ECON 595 | Data Science for Social Scientists
Course Description
This course aims at introducing data science to graduate students. Data science is an interdisciplinary field focused on extracting knowledge from typically large data sets. It encompasses preparing data for analysis, formulating data science problems, analyzing data, detecting patterns, summarizing the results, and visualizing the main findings. It may involve both quantitative and qualitative data depending on the data problem. At the graduate level, data science and computational social science should balance core computational skills, statistical modeling, and domain-specific applications. This course will cover key computational techniques, including statistical modeling and visualization, and explore novel applications in social sciences and heterodox economics, such as input-output analysis as networks and data-driven dynamical systems. Some topics in statistical modeling covered may overlap with ECON 529 - Research Methods I: Econometrics.
Previously known as the “boring and menial” discipline of statistics, this challenging and rewarding field has gained popularity under its flashy re-branding as data science in the 1990s, recently hailed as the “sexiest job of the 21st century” by the Harvard Business Review. Yet, data science is a double-edged sword: on one hand, it is a tool for power that can be employed for mass surveillance, policing, or military applications. On the other hand, data science can also be wielded against power by those who seek to expose injustice, challenge corporate monopolies, and advocate for transparency, equality, and social change.
This course is based on the R
language, to which it will provide students with an introduction to, covering fundamental data management and wrangling skills, in the first five weeks. While no prior programming knowledge is assumed, students with previous experience in R
or other languages will certainly find some aspects easier. However, beginners should not feel disadvantaged, as the course is designed to build programming skills from the ground up.
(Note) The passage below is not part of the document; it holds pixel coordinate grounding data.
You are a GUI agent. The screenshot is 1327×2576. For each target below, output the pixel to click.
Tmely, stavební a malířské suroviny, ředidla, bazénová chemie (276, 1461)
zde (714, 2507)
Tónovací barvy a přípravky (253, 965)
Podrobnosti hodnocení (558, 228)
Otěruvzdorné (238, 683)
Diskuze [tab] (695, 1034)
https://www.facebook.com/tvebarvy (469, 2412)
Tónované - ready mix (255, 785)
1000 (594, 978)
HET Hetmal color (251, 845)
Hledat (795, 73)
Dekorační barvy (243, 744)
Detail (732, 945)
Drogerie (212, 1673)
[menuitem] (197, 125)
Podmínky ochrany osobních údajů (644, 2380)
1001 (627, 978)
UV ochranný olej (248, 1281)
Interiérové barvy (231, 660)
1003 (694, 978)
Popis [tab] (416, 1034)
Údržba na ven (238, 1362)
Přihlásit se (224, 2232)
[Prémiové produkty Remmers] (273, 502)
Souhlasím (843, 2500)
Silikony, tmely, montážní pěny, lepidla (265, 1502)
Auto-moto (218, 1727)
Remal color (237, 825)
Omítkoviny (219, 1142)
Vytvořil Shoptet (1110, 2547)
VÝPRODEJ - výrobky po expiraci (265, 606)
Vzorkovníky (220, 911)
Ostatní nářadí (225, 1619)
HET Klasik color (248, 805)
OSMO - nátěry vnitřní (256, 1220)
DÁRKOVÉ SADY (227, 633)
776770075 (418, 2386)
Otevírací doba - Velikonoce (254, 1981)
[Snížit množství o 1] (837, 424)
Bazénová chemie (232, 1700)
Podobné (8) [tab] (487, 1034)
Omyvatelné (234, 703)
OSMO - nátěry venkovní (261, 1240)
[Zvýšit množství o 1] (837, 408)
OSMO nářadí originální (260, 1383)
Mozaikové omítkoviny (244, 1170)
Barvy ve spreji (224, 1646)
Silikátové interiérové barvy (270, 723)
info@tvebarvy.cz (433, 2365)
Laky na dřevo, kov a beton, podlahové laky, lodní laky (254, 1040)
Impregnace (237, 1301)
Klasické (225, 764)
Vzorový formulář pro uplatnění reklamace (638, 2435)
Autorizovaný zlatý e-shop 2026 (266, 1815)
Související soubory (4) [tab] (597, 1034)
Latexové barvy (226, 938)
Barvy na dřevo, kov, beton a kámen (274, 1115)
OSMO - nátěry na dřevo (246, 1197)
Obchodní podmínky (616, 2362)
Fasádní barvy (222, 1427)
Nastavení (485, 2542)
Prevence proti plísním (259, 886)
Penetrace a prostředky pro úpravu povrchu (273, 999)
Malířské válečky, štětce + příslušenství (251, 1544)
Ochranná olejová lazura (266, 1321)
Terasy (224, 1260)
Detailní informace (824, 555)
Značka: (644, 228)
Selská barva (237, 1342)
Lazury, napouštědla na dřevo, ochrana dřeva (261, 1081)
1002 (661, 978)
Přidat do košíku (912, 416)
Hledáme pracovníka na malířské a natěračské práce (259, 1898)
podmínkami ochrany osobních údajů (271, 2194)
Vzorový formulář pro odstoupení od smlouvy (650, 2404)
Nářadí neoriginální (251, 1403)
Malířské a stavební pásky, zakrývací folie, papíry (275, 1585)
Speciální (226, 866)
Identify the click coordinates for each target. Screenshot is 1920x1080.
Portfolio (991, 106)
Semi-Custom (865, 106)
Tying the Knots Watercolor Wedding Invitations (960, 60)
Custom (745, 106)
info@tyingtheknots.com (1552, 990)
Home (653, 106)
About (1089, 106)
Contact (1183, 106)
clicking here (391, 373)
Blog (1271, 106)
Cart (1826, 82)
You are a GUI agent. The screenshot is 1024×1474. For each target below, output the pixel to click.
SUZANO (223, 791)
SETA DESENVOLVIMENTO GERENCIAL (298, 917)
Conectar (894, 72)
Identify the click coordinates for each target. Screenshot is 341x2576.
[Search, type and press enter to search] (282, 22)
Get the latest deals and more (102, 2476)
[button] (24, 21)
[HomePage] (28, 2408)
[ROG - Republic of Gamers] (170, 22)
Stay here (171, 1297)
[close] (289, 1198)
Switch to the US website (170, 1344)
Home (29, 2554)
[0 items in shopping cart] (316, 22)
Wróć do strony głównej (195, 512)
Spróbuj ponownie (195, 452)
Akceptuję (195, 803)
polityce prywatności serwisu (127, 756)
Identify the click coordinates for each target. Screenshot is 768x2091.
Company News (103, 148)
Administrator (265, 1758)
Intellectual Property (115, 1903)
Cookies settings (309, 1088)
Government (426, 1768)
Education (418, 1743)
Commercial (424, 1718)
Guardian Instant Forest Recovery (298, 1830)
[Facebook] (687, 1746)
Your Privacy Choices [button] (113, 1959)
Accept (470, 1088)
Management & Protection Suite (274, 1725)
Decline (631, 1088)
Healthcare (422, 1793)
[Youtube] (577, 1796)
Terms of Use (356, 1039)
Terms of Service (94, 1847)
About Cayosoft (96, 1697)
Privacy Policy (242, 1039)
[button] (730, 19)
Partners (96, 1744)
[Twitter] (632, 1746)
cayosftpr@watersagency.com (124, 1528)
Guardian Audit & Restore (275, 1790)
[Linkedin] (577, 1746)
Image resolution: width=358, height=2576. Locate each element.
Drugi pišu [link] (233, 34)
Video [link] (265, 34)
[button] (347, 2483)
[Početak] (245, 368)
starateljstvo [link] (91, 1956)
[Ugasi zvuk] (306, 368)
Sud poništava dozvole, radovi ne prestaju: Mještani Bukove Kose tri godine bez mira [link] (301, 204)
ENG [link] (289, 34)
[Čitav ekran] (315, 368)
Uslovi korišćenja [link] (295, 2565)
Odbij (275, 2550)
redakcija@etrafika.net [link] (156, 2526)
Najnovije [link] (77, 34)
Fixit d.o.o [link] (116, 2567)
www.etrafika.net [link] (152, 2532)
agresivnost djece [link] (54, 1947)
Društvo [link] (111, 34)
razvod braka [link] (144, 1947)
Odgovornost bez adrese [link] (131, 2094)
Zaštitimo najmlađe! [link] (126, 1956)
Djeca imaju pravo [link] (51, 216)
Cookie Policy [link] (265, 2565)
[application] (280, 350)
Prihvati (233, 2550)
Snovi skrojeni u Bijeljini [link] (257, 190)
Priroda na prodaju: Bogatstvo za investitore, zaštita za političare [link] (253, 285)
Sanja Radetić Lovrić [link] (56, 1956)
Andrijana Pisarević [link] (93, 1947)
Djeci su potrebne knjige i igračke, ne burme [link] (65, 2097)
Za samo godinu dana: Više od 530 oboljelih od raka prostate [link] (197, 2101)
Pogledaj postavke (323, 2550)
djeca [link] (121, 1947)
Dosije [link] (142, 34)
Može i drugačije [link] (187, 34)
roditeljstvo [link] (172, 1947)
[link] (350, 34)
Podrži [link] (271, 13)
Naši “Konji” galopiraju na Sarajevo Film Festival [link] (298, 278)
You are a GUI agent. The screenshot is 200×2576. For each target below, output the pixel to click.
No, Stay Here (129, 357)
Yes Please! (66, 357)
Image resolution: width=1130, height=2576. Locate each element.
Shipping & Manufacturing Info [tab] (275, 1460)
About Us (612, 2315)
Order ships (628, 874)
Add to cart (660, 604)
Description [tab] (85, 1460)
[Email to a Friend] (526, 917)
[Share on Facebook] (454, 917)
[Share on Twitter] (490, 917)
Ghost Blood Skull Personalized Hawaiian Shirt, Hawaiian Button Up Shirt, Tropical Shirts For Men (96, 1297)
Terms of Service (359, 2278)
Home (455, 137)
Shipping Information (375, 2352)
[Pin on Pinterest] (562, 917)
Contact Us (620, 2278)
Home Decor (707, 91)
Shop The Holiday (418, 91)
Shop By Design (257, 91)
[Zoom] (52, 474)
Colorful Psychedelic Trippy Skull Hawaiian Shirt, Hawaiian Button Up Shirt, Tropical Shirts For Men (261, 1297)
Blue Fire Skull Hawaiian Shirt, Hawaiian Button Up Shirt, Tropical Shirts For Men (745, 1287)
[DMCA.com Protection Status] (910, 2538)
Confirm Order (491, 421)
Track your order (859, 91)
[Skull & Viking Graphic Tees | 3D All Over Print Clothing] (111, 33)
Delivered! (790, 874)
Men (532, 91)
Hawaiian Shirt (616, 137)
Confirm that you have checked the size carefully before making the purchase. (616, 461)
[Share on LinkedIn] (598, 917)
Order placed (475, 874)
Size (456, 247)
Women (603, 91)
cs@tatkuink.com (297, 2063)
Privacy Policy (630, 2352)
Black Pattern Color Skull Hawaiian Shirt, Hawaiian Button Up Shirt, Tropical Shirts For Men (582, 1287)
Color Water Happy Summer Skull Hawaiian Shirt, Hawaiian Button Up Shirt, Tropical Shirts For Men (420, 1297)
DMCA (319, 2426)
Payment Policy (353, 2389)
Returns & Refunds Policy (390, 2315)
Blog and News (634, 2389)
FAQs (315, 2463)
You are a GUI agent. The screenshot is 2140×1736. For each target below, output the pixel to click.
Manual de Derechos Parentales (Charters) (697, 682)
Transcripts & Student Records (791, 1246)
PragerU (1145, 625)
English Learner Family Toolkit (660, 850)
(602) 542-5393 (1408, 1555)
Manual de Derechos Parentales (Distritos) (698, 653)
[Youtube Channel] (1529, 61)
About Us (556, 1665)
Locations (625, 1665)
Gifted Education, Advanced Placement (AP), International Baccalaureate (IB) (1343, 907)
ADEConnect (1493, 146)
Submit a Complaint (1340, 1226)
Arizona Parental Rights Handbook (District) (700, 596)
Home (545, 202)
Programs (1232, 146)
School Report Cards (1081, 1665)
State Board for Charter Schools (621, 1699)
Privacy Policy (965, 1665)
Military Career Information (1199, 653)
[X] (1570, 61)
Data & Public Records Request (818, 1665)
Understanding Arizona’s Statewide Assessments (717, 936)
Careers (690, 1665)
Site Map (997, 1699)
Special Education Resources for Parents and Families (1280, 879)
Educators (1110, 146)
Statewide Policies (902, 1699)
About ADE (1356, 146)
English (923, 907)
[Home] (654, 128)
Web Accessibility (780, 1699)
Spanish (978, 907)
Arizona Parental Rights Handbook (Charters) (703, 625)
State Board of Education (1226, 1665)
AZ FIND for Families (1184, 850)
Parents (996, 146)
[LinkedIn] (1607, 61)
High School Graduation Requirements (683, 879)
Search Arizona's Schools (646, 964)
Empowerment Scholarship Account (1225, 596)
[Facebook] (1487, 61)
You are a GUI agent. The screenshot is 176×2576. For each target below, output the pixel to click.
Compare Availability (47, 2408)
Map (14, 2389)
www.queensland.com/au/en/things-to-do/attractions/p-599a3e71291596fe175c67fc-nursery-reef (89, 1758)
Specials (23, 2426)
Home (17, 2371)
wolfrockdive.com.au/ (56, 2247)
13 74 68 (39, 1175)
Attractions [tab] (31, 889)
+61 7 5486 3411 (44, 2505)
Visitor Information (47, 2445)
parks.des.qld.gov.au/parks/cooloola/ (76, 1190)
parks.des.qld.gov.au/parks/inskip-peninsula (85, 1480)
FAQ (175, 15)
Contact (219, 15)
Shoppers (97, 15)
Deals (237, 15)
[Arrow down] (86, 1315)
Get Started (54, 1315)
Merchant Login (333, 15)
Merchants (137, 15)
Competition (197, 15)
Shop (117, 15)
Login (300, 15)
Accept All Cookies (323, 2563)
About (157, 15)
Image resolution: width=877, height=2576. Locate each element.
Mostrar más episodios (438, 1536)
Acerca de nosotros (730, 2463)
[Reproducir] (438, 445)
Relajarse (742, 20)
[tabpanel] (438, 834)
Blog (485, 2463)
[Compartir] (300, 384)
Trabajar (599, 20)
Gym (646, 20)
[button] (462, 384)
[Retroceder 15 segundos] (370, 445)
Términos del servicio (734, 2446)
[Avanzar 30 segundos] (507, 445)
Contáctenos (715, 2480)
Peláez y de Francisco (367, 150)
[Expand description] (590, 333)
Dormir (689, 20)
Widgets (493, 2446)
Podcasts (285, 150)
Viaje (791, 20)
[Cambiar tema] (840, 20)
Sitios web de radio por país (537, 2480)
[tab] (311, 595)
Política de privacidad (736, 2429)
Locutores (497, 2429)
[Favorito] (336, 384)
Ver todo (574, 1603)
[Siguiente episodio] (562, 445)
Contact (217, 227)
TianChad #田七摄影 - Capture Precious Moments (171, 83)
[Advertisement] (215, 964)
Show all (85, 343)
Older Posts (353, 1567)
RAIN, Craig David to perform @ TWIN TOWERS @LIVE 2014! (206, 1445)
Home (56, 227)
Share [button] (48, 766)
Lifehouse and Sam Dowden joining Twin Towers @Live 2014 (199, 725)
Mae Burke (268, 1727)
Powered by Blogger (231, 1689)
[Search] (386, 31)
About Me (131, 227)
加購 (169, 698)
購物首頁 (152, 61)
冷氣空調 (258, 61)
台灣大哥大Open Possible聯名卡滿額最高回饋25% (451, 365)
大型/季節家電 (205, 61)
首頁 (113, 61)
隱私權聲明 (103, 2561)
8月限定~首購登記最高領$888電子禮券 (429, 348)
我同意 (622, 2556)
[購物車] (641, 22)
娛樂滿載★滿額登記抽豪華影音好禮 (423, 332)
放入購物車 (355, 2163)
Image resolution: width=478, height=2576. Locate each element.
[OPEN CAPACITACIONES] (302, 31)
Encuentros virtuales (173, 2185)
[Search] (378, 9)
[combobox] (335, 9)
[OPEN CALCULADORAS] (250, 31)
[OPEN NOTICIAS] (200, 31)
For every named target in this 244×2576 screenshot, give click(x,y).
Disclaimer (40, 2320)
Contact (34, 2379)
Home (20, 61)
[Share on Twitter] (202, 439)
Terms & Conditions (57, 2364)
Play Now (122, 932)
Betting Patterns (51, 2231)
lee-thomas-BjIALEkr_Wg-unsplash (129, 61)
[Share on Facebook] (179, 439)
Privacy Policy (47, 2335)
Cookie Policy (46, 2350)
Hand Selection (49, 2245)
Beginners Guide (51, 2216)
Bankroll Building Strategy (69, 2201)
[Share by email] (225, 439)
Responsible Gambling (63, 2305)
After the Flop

The course is designed as a hands-on, practice-oriented workshop, seeking the active engagement of students in the learning process. My presentations and teaching notes will be shared for your reference.
Course Objectives
- Develop proficiency in using
R
for data science applications, including data wrangling, visualization, and statistical modeling. - Understand how to implement data science research designs across a variety of settings.
- Acquire the skills to design and complete independent and collaborative data science projects.
- Critically engage with empirical research by assessing the strengths and limitations of statistical and computational methods.
- Learn to communicate analytical results clearly and appropriately in both written and oral formats.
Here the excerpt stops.